The proposed move has repercussions for several other schools as well. If the Clinton School students move into “temporary” space at P.S. 33 on W. 26th St., special-education students from P.S. 138, also located in the P.S. 33 building, would be moved out of the neighborhood to the American Sign Language building on E. 23rd St.

“It’s just a horrible situation,” lamented Pat Jewett, P.T.A. president of P.S. 138. “If D.O.E. makes this move, they will be taking an illegal action,” she warned. School officials only learned of the proposal before last month’s holiday break.

Jewett is also concerned about a dearth of information from D.O.E.

“P.S. 138 has been e-mailing and writing D.O.E. with no response,” she said.

At the Jan. 26 rally, Lola Daehler, 12, a seventh grader at the Clinton School, stood holding a large envelope addressed to Mayor Mike Bloomberg. The envelope contained petitions with 154 signatures, as well as several personal letters written by concerned students to the mayor, asking that the school be allowed to stay until a permanent home is secured. Daehler had planned to personally deliver the envelope after the rally.

As the youngster stood with friends near the front of the crowd, Bloomberg emerged from City Hall with an entourage of aides and security. As they walked briskly to their cars, Daehler ran after the mayor, calling out to him to take the envelope. Bloomberg, though just a few feet away, did not acknowledge her. As the mayor climbed into his car, one of his aides turned and held his hand out to stop Daehler from approaching.

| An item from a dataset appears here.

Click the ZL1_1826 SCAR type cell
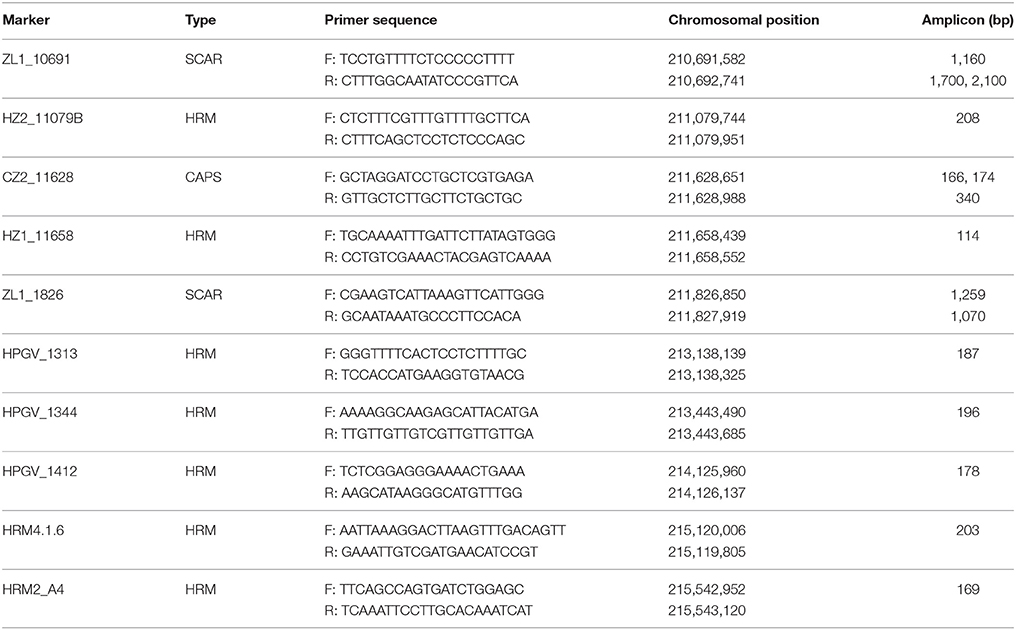coord(203,295)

“I thought Bloomberg was nicer, but he isn’t really supporting us,” Daehler lamented as she was consoled by classmates. “He didn’t even turn to say, ‘You can mail this to me.’ He just pretended I wasn’t there.

“He’s not only ignoring us,” Daehler added, “he’s ignoring kids with major disabilities.”

After the rally, several parents entered City Hall with the envelope, where it was accepted at the front desk.

Gabrielle Brown, 16, graduated from the Clinton School two years ago but is concerned for her younger sister, who is still a student there.

“Their job is to think logically about the most carefully planned-out moves that are supposed to benefit the kids most,” Brown said of D.O.E., her arm around her younger sibling. “The fact that they haven’t, shows that they’re not doing their jobs.”

Alexandra Leaf, a mother of two, one of whom attends the Clinton School, said, “I think of schools and neighborhoods as ecosystems with their own complex life. In a city like New York, that means lots of little elements that manage to live together beautifully. To relocate Clinton, that’s been there 30 years, and to relocate [P.S.] 138, is to upset a delicate balance and cause undue harm.”

The Clinton School won the 2009 Blackboard Award for Manhattan’s Outstanding Public Middle School.

Two public hearings on the proposed move are scheduled: on Feb. 8 at 6:30 p.m. in the auditorium of P.S. 33, at 281 Ninth Ave., and Feb. 9 at 6:30 p.m. in the Clinton School auditorium, at 320 W. 21st St. A Panel for Educational Policy vote on the move is scheduled for Feb. 24 at 6 p.m. at M.S. 131, at 100 Hester St.